# PROBLEMS WITH THE BOARD POST UP HERE! > MESSAGE BOARD PROBLEMS >  Site was down yesterday

## David LoPan

Could not get the page to load for several hours yesterday. It did try to take me to a forum that looked a lot like this one. 

Also have been getting this. 
Database Error	Database error
The Anabolic Steroids - Steroid .com Forums database has encountered a problem.
Please try the following:
Load the page again by clicking the Refresh button in your web browser.
Open the forums.steroid.com home page, then try to open another page.
Click the Back button to try another link.
The forums.steroid.com forum technical staff have been notified of the error, though you may contact them if the problem persists.

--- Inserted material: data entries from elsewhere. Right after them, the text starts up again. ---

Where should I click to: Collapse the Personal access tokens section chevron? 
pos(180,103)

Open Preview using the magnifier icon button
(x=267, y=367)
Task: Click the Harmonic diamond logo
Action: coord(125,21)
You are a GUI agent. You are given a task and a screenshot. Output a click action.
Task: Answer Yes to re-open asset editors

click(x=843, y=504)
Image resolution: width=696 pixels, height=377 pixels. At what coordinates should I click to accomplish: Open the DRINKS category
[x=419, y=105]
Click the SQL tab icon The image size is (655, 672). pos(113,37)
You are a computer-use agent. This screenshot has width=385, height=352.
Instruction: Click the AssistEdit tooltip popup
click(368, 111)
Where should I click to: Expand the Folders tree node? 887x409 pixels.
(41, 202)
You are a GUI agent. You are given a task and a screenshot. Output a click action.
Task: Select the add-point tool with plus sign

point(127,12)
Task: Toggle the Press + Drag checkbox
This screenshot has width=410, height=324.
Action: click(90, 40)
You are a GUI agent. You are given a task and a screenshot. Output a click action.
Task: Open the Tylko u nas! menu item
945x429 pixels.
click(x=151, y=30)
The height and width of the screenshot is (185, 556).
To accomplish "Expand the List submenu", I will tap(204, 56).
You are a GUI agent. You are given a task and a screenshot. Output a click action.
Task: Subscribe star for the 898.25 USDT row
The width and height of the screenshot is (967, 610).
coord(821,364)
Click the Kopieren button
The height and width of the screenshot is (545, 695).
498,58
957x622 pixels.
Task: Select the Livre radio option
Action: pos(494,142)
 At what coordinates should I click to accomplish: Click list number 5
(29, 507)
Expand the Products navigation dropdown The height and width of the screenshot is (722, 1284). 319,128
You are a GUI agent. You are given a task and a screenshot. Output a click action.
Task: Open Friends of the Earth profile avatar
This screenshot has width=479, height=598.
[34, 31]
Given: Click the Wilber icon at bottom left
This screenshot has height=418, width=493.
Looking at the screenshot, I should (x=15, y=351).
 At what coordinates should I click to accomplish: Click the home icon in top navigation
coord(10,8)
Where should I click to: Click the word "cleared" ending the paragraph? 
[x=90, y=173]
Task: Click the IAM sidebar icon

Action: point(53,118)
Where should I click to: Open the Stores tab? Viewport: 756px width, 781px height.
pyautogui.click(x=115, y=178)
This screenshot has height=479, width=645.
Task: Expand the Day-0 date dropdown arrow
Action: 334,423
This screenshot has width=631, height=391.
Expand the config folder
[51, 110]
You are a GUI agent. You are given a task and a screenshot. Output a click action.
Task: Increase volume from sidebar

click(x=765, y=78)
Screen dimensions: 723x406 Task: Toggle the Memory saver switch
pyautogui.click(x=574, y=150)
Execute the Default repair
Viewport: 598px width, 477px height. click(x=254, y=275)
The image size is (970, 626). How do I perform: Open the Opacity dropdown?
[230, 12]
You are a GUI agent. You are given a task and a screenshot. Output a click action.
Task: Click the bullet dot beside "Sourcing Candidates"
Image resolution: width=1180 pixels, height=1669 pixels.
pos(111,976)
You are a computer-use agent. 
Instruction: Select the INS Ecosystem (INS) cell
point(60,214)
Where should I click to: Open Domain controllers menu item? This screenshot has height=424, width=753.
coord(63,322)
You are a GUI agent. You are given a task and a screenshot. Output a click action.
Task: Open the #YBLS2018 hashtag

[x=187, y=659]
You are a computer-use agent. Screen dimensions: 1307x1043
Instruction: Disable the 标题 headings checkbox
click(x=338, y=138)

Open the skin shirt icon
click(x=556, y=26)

We apologise for any inconvenience.

----------


## Obs

> Could not get the page to load for several hours yesterday. It did try to take me to a forum that looked a lot like this one. 
> 
> Also have been getting this. 
> Database Error	Database error
> The Anabolic Steroids - Steroid .com Forums database has encountered a problem.
> Please try the following:
> Load the page again by clicking the Refresh button in your web browser.
> Open the forums.steroid.com home page, then try to open another page.
> Click the Back button to try another link.
> ...


It has been doing it hit and miss a lot lately.

----------